Sein Lächeln wirkte wie eine Abkühlung auf sie. Es war Seans Lächeln, das Lächeln ihres toten Mannes. Jungenhaft, entwaffnend. So hatte er gelächelt, wenn er sich ertappt fühlte. Merrily wandte sich abrupt ab, als würde sie sich brennend für etwas interessieren, das ein rotbärtiger Mann, der einen kurzen, weißen Umhang über einer roten Tunika trug, gerade zu einem ruppig wirkenden Sicherheitstypen gesagt hatte.
«Das ist mein
Athame
, Mann! Das ist ein religiöses Utensil. Würden Sie vielleicht von einem verdammten Bischof verlangen, dass er seinen Bischofsstab bei Ihnen abgibt?»
Aus Edward Bains Lächeln wurde ein Zucken, das die Ähnlichkeit mit Sean verschwinden ließ. Wenn sie überhaupt jemals vorhanden gewesen war. Merrily schluckte.
Der Sicherheitstyp wandte sich an Tania Beauman. Tania zog eine leichte Grimasse. «Ach, Grant, lassen Sie ihn doch, es sieht wahrscheinlich gefährlicher aus, als es ist.»
«Tania, das ist ein Messer. Wenn wir im Studio Waffen erlauben, können wir auch gleich –»

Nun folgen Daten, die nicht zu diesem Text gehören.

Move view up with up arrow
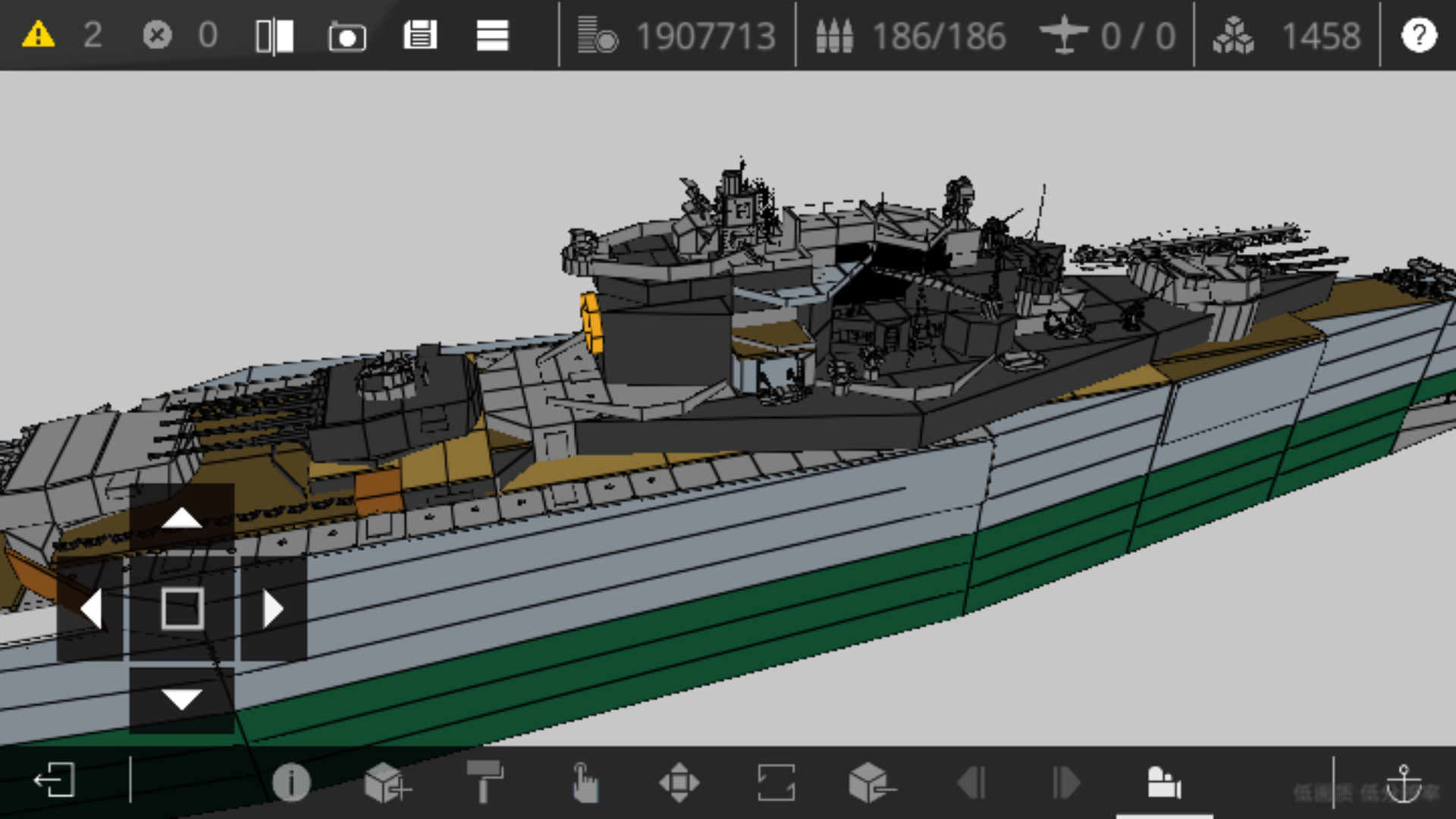The height and width of the screenshot is (819, 1456). click(x=182, y=518)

«Das ist ein v …» Der Rotbärtige blies die Backen auf und drehte sich frustriert zu Tania um. «Dieser Türsteher geht mir echt auf die Nerven. Das ist religiöse Verfolgung!»
«Klar.» Tania war eine kleine, kompetente, unechte Blondine von ungefähr vierzig Jahren. «Wenn wir uns darüber einig sind,dass es rein dekorativ – Entschuldigung,
religiös
– ist und dass Sie es nicht rausholen und –»
«Natürlich hole ich es nicht raus, verfickte Scheiße!»
«Und wenn Sie dieses Wort vor Mitternacht vor laufender Kamera sagen, werden Sie von der Diskussion ausgeschlossen, das ist Ihnen auch klar, ja?»
Der Rotbärtige gab mürrisch nach wie ein gescholtener Schuljunge.
«Den haben sie sich schon mal gemerkt», sagte Edward Bain zu Merrily. «Jetzt wird er selbst nur noch zu Dekorationszwecken dienen. Sie werden ihm keine einzige Frage stellen, es sei denn, alles läuft so lahm, dass sie dringend irgendeinen Streit vom Zaun brechen müssen.»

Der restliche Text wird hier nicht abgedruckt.